Todos hemos oído hablar de los productos de kilómetro 0 pero, ¿Qué significa realmente este término?

“El término kilómetro 0 hacer referencia a la proximidad de los productos adquiridos por el consumidor y a su impacto ambiental, social y económico”.

Este tipo de productos tienen un valor muy especial, no solo porque implican una alimentación más saludable sino también desde el punto de vista ambiental y económico.

En los países desarrollados, frutas y verduras recorren alrededor de 2.000 y 4.000 kilómetros desde el lugar de producción hasta el sitio de venta. Actualmente, los alimentos viajan cada vez más lejos y se utilizan nuevos medios de transporte mucho más contaminantes, como es el caso del avión.

Los efectos de consumir alimentos procedentes de destinos lejanos implican un fuerte impacto sobre el medio ambiente, ya que la huella de carbono derivada de su transporte incrementa los efectos del Cambio Climático.

Actualmente existen muchas polémicas acerca del origen natural de los productos que consumimos. En este sentido, cabe destacar que la elección de los productos de forma sostenible considera no solo las variaciones químicas que han sufrido los propios alimentos sino también los métodos de cultivo utilizados y su distribución posteriormente a los centros comerciales.
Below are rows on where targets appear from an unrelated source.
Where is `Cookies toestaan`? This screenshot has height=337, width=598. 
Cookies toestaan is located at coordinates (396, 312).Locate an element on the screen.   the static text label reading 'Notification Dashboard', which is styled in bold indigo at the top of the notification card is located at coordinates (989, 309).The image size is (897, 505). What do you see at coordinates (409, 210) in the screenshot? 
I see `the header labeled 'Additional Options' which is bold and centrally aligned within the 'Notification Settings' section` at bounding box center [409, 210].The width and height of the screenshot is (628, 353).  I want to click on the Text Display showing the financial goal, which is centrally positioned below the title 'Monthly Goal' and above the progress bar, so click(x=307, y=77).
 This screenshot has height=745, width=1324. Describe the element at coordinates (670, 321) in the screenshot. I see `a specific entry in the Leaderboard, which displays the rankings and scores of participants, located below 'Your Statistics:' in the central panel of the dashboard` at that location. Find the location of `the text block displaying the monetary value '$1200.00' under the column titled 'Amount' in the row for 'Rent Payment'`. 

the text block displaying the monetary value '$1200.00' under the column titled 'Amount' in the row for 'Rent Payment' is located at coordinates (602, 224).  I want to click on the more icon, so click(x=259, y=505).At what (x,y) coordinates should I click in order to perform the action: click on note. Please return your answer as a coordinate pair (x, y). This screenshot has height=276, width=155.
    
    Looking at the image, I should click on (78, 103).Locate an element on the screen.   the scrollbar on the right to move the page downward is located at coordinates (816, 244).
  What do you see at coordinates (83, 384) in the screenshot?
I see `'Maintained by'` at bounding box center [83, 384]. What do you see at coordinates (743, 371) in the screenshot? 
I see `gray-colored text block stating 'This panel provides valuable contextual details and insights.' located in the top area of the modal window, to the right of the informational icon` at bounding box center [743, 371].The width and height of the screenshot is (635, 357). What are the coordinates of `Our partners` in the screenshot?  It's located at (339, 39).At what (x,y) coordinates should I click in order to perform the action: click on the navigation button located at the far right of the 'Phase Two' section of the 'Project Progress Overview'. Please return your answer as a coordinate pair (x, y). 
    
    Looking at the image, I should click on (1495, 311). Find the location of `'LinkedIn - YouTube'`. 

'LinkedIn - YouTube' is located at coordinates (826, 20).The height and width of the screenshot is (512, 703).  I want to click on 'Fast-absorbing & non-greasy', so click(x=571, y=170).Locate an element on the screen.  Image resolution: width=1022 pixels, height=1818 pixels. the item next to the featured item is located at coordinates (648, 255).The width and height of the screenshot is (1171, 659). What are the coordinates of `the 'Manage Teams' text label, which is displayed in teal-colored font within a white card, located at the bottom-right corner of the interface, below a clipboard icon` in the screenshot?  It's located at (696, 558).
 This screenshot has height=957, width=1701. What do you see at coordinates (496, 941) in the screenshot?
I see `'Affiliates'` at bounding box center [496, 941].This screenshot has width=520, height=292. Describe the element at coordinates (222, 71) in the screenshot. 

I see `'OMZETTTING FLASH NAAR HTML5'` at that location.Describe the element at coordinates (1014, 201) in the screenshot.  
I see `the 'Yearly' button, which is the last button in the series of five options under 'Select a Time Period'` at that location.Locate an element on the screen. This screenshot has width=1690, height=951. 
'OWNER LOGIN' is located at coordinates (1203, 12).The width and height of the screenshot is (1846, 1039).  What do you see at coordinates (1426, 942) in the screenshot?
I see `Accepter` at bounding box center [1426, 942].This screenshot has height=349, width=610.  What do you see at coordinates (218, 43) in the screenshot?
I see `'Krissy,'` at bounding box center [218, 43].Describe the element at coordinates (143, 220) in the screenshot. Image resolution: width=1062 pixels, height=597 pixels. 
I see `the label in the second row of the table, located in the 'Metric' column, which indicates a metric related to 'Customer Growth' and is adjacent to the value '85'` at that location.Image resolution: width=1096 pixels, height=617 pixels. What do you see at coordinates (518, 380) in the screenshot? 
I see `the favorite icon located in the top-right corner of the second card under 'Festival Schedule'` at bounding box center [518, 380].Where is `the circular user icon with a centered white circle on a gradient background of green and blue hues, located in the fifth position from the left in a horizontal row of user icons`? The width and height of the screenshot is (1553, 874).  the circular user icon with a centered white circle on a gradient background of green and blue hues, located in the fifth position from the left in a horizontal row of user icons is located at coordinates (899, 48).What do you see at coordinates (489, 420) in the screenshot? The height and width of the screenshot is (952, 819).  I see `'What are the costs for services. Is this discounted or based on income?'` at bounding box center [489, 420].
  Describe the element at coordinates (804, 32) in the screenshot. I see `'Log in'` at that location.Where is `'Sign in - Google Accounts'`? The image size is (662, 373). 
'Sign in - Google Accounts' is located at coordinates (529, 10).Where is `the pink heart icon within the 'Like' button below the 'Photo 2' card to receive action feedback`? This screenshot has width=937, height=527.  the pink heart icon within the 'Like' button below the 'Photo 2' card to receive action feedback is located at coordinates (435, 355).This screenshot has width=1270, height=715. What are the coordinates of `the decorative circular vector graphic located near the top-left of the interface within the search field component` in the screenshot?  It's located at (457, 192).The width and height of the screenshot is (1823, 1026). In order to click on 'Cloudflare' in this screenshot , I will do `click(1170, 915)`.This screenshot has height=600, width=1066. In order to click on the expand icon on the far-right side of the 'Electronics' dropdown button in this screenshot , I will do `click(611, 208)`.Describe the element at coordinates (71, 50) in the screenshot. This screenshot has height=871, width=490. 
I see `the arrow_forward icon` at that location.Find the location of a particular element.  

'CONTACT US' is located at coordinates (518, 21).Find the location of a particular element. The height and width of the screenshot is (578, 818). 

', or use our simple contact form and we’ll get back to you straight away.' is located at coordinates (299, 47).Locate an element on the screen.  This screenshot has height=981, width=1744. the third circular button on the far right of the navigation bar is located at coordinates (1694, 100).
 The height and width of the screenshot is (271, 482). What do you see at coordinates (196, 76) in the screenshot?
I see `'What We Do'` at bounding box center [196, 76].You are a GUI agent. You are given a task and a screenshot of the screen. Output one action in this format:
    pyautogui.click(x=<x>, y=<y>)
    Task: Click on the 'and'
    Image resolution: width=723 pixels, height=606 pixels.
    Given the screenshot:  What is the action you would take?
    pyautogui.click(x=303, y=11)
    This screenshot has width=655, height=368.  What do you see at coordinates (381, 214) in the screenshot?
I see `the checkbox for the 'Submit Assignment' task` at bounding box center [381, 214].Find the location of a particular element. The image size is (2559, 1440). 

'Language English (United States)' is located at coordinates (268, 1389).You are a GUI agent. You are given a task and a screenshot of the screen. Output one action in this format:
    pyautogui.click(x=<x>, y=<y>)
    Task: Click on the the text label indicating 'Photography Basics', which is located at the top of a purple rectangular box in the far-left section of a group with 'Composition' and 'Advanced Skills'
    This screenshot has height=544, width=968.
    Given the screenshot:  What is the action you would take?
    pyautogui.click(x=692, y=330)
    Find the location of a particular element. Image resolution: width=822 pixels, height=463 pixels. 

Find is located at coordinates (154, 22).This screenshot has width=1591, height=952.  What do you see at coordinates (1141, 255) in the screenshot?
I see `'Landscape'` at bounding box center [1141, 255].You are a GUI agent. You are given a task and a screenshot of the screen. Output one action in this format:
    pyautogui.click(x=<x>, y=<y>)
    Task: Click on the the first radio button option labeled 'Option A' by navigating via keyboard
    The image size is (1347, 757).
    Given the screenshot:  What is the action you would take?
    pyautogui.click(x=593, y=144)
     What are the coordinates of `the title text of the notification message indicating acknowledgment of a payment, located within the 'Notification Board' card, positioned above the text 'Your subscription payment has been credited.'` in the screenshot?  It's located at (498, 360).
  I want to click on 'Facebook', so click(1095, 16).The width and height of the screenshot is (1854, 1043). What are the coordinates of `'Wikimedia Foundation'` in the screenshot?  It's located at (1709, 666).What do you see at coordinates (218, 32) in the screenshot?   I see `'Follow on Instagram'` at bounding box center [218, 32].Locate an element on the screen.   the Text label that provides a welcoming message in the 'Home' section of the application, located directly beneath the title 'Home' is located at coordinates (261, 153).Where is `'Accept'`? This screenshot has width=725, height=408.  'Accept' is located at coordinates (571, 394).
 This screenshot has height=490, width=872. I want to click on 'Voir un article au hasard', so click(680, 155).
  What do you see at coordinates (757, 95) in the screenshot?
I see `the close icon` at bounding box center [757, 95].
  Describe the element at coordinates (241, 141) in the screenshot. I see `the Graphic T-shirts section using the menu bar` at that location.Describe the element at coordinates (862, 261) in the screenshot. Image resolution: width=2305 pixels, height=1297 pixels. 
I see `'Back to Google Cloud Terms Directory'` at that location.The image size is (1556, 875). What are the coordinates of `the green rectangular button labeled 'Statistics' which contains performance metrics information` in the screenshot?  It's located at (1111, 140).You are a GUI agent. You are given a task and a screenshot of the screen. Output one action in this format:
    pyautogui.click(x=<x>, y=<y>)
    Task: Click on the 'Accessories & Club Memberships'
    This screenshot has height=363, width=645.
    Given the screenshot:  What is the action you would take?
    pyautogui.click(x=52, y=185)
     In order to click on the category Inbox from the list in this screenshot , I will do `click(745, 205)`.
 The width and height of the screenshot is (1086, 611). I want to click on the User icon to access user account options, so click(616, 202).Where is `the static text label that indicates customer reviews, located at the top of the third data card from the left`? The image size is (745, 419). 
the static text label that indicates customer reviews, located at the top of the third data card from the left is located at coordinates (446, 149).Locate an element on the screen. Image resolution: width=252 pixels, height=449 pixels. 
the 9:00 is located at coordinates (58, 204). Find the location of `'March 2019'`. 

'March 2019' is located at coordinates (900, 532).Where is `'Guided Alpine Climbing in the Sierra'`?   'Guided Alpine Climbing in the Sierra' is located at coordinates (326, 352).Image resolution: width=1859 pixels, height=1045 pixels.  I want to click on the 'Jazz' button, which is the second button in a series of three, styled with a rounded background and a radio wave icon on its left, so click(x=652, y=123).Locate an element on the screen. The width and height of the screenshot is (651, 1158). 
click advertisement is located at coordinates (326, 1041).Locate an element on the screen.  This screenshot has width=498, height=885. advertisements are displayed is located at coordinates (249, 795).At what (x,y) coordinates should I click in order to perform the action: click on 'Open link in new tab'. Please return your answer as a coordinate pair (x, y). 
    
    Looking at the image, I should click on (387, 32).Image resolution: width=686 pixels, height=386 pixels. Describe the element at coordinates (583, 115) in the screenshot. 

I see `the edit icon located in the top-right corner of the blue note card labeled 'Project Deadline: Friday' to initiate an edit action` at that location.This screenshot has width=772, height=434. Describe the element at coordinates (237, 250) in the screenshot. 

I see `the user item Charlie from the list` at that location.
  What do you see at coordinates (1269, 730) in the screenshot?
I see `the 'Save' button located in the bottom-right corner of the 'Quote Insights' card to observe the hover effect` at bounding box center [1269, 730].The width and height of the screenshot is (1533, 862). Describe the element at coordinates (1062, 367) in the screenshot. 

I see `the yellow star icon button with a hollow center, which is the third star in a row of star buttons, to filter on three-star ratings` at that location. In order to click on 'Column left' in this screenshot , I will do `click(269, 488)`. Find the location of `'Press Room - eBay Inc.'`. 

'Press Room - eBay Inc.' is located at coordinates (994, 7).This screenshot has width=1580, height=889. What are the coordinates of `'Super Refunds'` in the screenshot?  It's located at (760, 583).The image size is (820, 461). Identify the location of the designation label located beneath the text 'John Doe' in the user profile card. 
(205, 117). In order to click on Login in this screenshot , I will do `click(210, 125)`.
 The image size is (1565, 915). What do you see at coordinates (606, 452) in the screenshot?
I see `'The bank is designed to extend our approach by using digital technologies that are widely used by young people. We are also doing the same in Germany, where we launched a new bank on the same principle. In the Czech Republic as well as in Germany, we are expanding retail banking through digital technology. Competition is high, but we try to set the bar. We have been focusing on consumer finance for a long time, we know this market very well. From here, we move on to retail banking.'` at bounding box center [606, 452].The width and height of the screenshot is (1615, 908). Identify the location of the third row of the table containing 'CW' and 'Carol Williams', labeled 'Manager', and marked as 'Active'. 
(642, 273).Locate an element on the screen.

Los alimentos procedentes de agricultura, ganadería o pesca intensiva provocan impactos negativos sobre el equilibrio ambiental del planeta.

 

“Todos estos impactos podríamos evitarlos mediante un consumo responsable y una elección basada en productos locales o de km 0.”

 

Las tiendas de kilómetro 0 surgieron hace algunos años en países como Francia, Italia o Reino Unido. Su finalidad es la de poner en contacto a consumidores finales con los productores más cercanos a su lugar de residencia, con el objetivo de disminuir las emisiones derivadas del transporte de alimentos y de fomentar la agricultora local.

Consumir alimentos de kilómetro 0 implicaría, por tanto;

  • Consumir alimentos de temporada, favoreciendo una dieta más equilibrada y posibilitando el reposo y la estacionalidad de los cultivos.
  • Fomentar la economía local, al adquirir productos de la zona.
  • Eliminar las emisiones derivadas del transporte de alimentos de larga distancia y por tanto, disminuir su huella ecológica.
  • Favorecer un sistema de producción extensivo y de bajo impacto ambiental.
  • Ingerir alimentos ecológicos y de calidad.

En el sector de la hostelería, también existe desde hace relativamente pocos años, una tendencia enfocada a la elección de productos ecológicos de calidad, a la consideración de aspectos relacionados con la huella ecológica de los productos, a la elección de alimentos basados en sistemas de producción justos y respetuosos con el medio ambiente y a la valoración de proveedores locales.

Se trata de los restaurantes sostenibles, que ofrecen una visión de la gastronomía diferente al incluir en su organización criterios que reducen el impacto ambiental al mismo tiempo que fomentan la alimentación sana y equilibrada.

Si somos conscientes de los grandes problemas del siglo: la pobreza, la crisis de los alimentos, los graves problemas económicos o los impactos derivados del Cambio Climático; sería justo y razonable empezar a considerar nuestras elecciones como consumidores, siendo conscientes del rol tan importante que jugamos cada vez que decidimos llenar nuestra cesta de la compra.